REQUIREMENT ▸ Answer with one number: the count of lines in this material that hold the word "agent".

RAW DATA ▸
========================================
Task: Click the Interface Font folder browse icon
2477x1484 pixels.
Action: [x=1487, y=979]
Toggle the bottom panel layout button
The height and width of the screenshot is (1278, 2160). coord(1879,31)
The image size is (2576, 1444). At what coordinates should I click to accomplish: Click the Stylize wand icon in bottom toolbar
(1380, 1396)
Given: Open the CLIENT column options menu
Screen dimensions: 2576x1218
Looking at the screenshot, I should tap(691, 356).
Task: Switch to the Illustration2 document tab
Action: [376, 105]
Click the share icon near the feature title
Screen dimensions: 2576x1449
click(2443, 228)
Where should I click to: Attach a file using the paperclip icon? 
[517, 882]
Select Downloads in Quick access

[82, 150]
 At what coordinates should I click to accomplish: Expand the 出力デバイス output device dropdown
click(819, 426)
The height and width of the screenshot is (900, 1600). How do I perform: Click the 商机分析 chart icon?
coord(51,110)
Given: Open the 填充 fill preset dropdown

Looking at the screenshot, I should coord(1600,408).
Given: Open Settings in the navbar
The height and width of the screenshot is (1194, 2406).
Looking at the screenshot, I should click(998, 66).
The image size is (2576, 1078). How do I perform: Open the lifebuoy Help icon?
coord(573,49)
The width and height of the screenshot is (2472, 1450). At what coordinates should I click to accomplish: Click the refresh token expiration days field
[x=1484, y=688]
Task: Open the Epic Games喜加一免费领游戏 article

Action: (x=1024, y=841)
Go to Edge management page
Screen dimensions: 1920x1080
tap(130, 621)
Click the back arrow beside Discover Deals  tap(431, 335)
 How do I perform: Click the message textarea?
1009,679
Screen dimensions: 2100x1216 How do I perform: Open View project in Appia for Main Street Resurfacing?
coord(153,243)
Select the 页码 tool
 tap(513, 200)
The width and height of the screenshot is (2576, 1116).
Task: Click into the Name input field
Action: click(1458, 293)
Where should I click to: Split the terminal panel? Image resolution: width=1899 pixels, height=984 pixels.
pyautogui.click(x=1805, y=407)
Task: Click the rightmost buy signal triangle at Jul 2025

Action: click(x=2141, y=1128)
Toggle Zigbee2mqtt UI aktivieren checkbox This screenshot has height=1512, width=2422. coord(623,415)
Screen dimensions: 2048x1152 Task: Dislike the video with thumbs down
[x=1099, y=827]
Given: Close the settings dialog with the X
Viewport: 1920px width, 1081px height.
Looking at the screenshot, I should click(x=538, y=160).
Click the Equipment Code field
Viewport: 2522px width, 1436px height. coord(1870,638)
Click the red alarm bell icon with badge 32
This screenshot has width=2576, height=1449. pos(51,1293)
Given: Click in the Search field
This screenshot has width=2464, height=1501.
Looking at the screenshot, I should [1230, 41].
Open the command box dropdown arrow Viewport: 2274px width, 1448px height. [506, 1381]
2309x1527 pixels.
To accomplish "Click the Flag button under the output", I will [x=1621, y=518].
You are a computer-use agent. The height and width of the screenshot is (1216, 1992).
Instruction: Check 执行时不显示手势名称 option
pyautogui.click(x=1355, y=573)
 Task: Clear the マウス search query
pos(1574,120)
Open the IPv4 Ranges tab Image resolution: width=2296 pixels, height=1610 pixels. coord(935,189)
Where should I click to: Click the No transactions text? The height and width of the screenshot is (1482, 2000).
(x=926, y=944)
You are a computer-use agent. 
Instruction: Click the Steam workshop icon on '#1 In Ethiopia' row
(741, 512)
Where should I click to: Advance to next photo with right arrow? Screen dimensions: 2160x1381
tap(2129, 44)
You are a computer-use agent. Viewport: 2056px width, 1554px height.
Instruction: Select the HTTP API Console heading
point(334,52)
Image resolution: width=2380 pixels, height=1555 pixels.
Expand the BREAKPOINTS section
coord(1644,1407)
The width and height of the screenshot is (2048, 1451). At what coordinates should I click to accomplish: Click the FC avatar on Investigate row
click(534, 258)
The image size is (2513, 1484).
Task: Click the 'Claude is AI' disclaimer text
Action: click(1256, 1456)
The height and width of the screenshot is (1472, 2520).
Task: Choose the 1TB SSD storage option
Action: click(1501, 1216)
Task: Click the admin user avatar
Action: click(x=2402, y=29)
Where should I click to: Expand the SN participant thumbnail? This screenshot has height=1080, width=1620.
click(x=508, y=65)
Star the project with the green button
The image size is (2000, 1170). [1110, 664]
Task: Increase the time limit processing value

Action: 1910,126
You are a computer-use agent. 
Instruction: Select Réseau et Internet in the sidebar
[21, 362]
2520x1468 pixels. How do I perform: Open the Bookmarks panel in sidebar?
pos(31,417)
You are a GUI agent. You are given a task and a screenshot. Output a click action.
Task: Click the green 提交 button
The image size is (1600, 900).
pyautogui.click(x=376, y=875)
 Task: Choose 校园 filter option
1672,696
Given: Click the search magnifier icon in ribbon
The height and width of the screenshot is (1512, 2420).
========================================
RESPONSE ▸ 5